Bad Taste
January 17, 2008 Leave a Comment
(1987) dir. Peter Jackson
viewed: 01/13/08
For some time, I’d intended on watching Peter Jackson’s first feature film, Bad Taste. More noted for his Lord of the Rings films, Jackson first came to my attention when his film Dead-Alive (1992) became the cult video rental of its day. I’d always considered it a bit of Aussie Evil Dead II (1987), possibly the originator of the combination of horror gore films and slap-stick comedy. Whereas I found and still find Evil Dead II a pretty amazing film, I’ve been meaning to revisit Dead-Alive to see what I’d think of it now. Clearly, Jackson has moved on, no more goofy horror films for him.

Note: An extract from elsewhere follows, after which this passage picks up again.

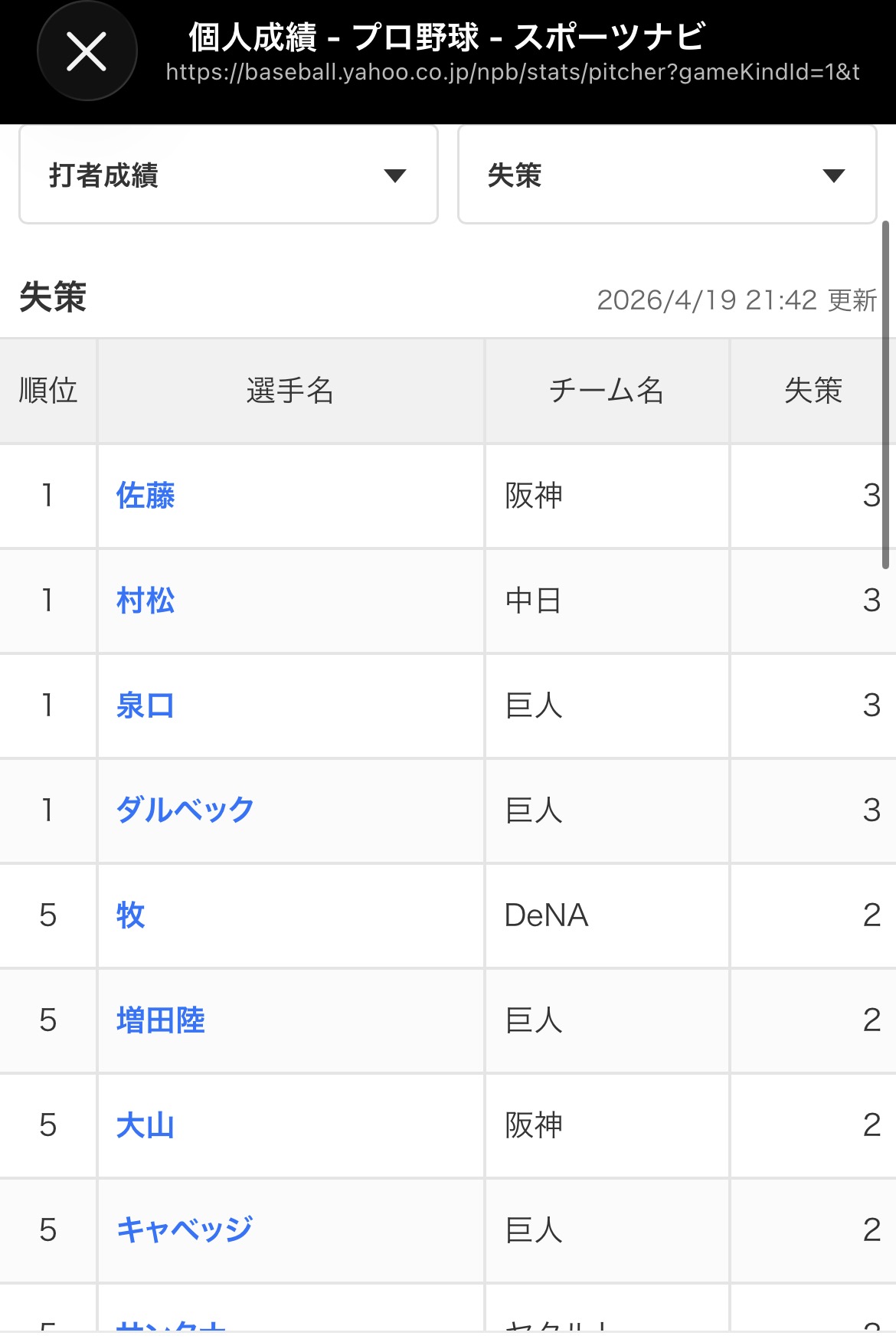
Task: Open player link 佐藤
Action: pyautogui.click(x=146, y=496)
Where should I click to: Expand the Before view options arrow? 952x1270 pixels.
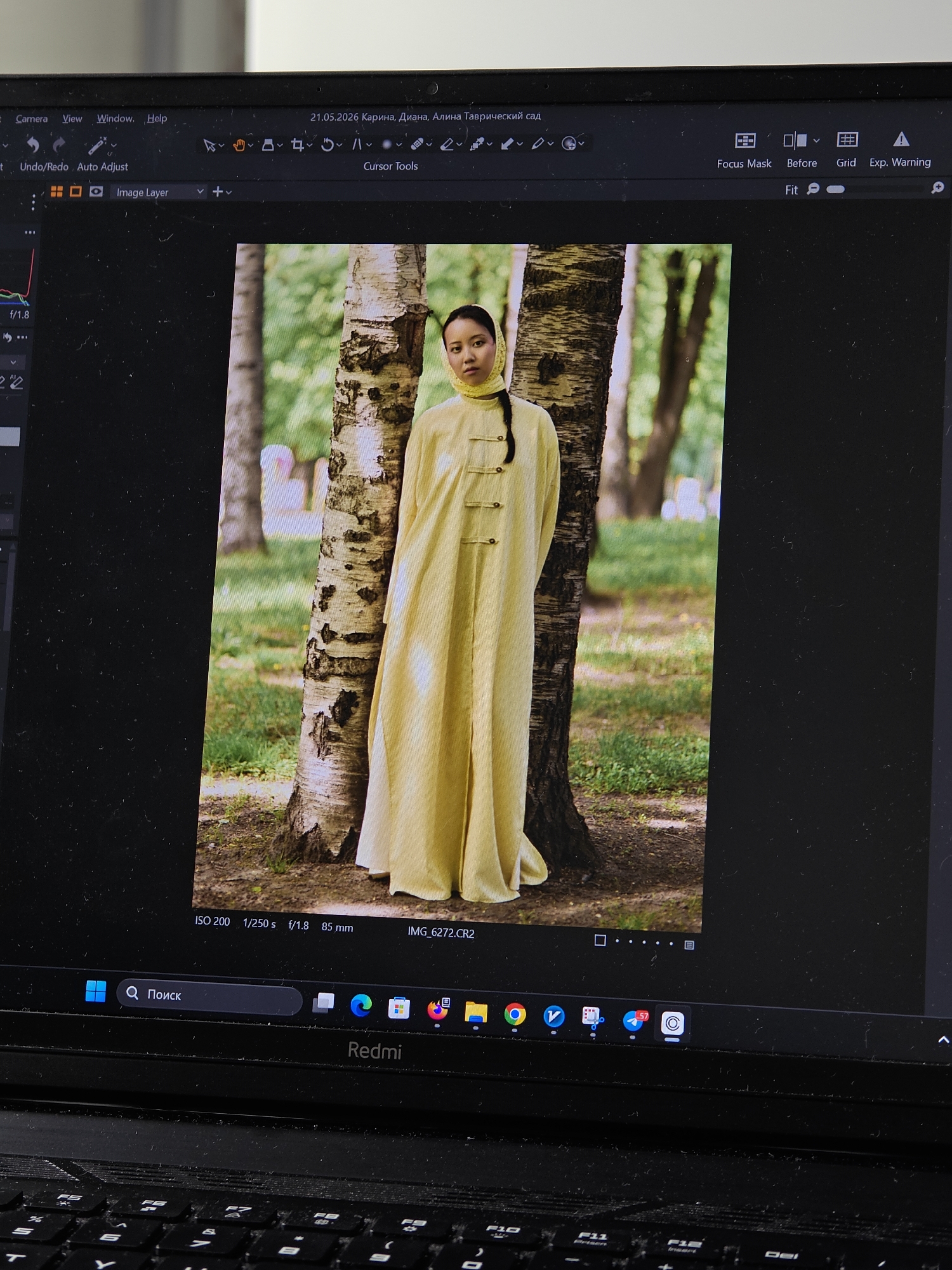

Bad Taste, at least from the poster/DVD cover, featuring an ugly alien giving the finger, really…I don’t know, I guess I sort of assumed that the aliens would be all over the film. But as it turns out, this low-low budget film, which apparently Jackson shot over a few years on 16mm, really started out a bit more like a zombie film, or at least a cannibal film.
In a small village in New Zealand, a goofy team of government researchers (who seem a lot more like the drinking buddies of Jackson’s who probably the actors were), uncover a group of ferocious semi-zombie people who seem to be cannibals. The team crashes the house to find out that the zombies are actually aliens in human form there to reap a human harvest for feeding fast food in outer space. Hey, it’s a funny enough concept.
There is a lot of goofy action, comical though gory violence, with lots of red Karo syrup-spewing wounds. The characters are all pretty silly, in a variety of ways. The whole thing is comic and goofy.
And it’s pretty good fun. It’s not incredibly amazing, but for the type of low-budget, DIY horror feature film making, it’s a decent accomplishment. It actually made me think of a film made locally in Gainesville, FL back in the late 1980′s, Charles Pinion’s Twisted Issues (1988) which I think I tended to take for granted at the time, but realize that it was, even on video, walking a line of DIY filmmaking that really had some merits. Also, bloody and silly, it’s not incredibly far off of this in its way. Though, I would say, Jackson was very ambitious with effects, pulling off stuff that while not brilliant, was clearly clever because of the budget constraints.
I don’t think that Jackson is one of the great directors of our time. I do think he did a good job with the Lord of the Rings series and I’ve liked some of his other films. This, his earliest work, has character, which is more than one can say about a lot of things.